Les sujets et les histoires développés dans vos romans sont-ils tirés de situations vraies?
Il y a toujours une part de vérité et une part de rêves, même si pour certains, un écrivain ment plus qu'un arracheur de dents. Les auteurs écrivent sur leur vécu et leur ressenti, ou sur ceux des autres auxquels ils prêtent leur plume le temps d'un récit. Ils enrobent l'ouvrage d'une enveloppe et d'une chronologie qui attirent le lecteur. Mettre en évidence un sujet ou un fait vécu aide à construire une histoire. Tous mes ouvrages sont tirés de situations vraies que j'ai romancées afin que chacun fasse la part des choses comme il le souhaite.
Généralement, les écrivains commencent leurs premiers romans avec de larges inspirations autobiographiques, ce n'est pas votre cas, pourquoi?
Disons que j'ai commencé à rebrousse-poil. Il fallait que j'écrive le premier livre «le vieux fusil» parce que les événements rapportés étaient d'une actualité brûlante et, du reste, en ces années de feu, dans la wilaya de Médéa martyrisée, j'étais aux premières loges et, il m'était facile de décrire la situation d'alors tant que les idées étaient bien en place. Puis après, les maux sociétaux ont pris le dessus. Comme l'inspiration est toujours aussi profonde et vivace, comme tous les auteurs, je ne dérogerai pas à cette coutume; le livre autobiographique est déjà mûr.
Votre style d'écriture est extrêmement imagé, il fourmille de détails, comment parvenez-vous à décrire avec une exactitude étonnante des situations que vous n'avez pas forcément vécues de manière directe?
Un texte sans description, c'est comme un arbre effeuillé qui renvoie à la morosité de la mauvaise saison. Les classiques de la littérature française et russe fourmillent de descriptions qui guident le lecteur à situer l'action. Victor Hugo, Gustave Flaubert et Zola, consacrent plusieurs pages à la description de l'environnement de leurs récits. Ce style s'acquiert, certes en se concentrant sur les choses qui nous entourent, aussi futiles soient-elles, mais il se puise dans les ouvrages. Ce ne sont pas forcément des situations vécues, quand bien même celles-ci aident le romancier à mieux achalander son texte.
Quel roman considérez-vous comme étant votre meilleur?

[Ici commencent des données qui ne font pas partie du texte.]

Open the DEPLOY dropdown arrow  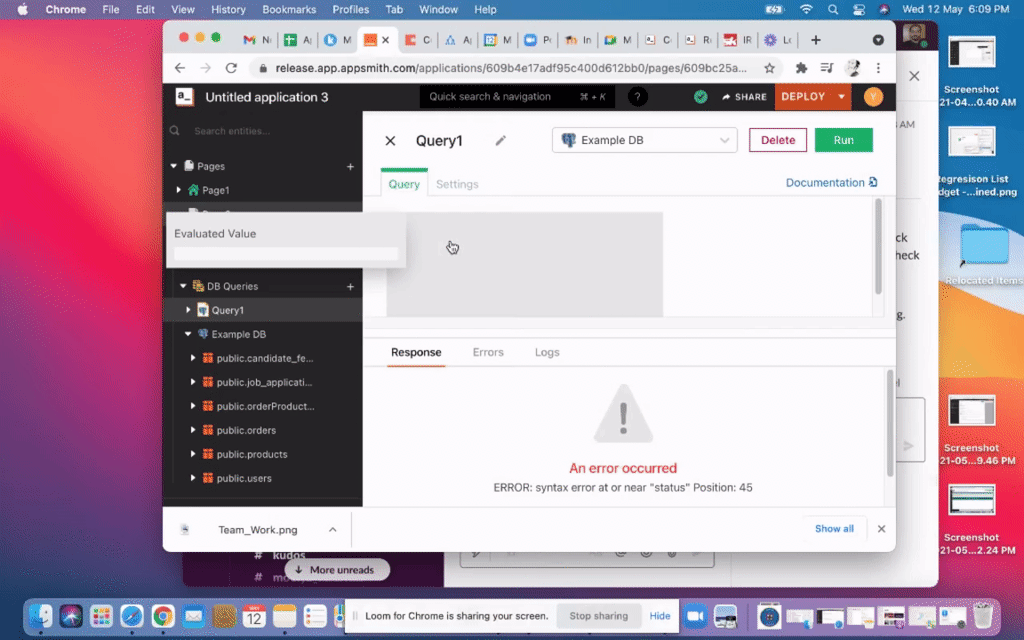[841, 96]
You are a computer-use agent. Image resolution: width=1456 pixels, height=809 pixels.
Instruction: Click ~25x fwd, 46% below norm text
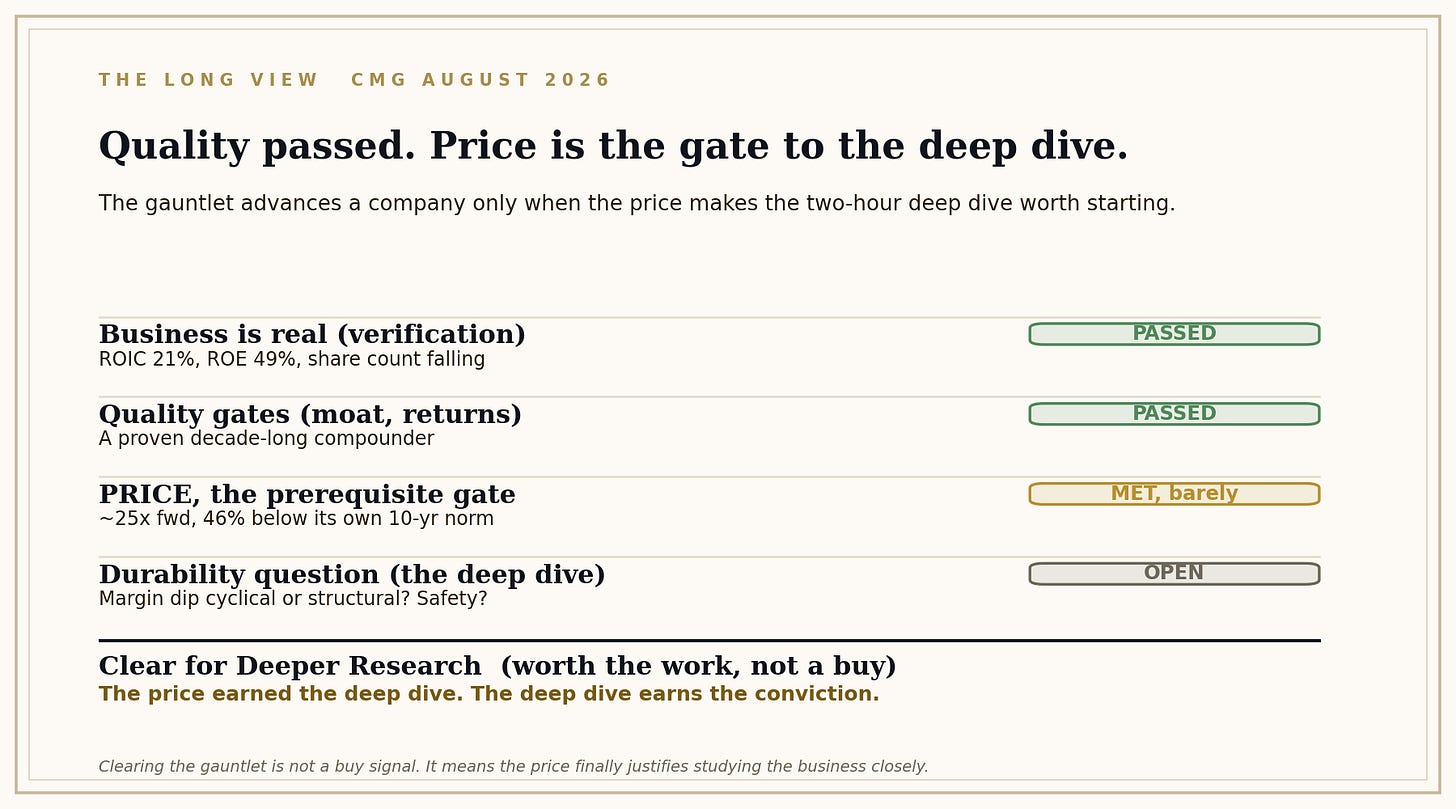click(x=296, y=519)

Demandez à un père de famille quel est l'enfant qu'il préfère; dans un premier temps, il vous rabrouerait puis, vous répondrait qu'il les aime tous, naturellement. Mais, dans son tréfonds, il sait qu'il a une préférence pour l'un d'eux, même s'il n'aime pas trop la montrer. C'est ainsi pour les livres et à toutes les choses auxquelles l'être humain tient. Je trouve les ouvrages tous bons, quoique j'aie un petit penchant pour ''Feriel'' et ''Meurs, demain ça ira mieux''. Pourquoi? Tout simplement, pour le premier, des amis voulaient me convaincre de ne pas le publier, un sujet tabou, disaient-ils. Pour le deuxième, je voulais rendre hommage aux glorieux martyrs de la révolution morts, jamais retrouvés et restés sans tombe.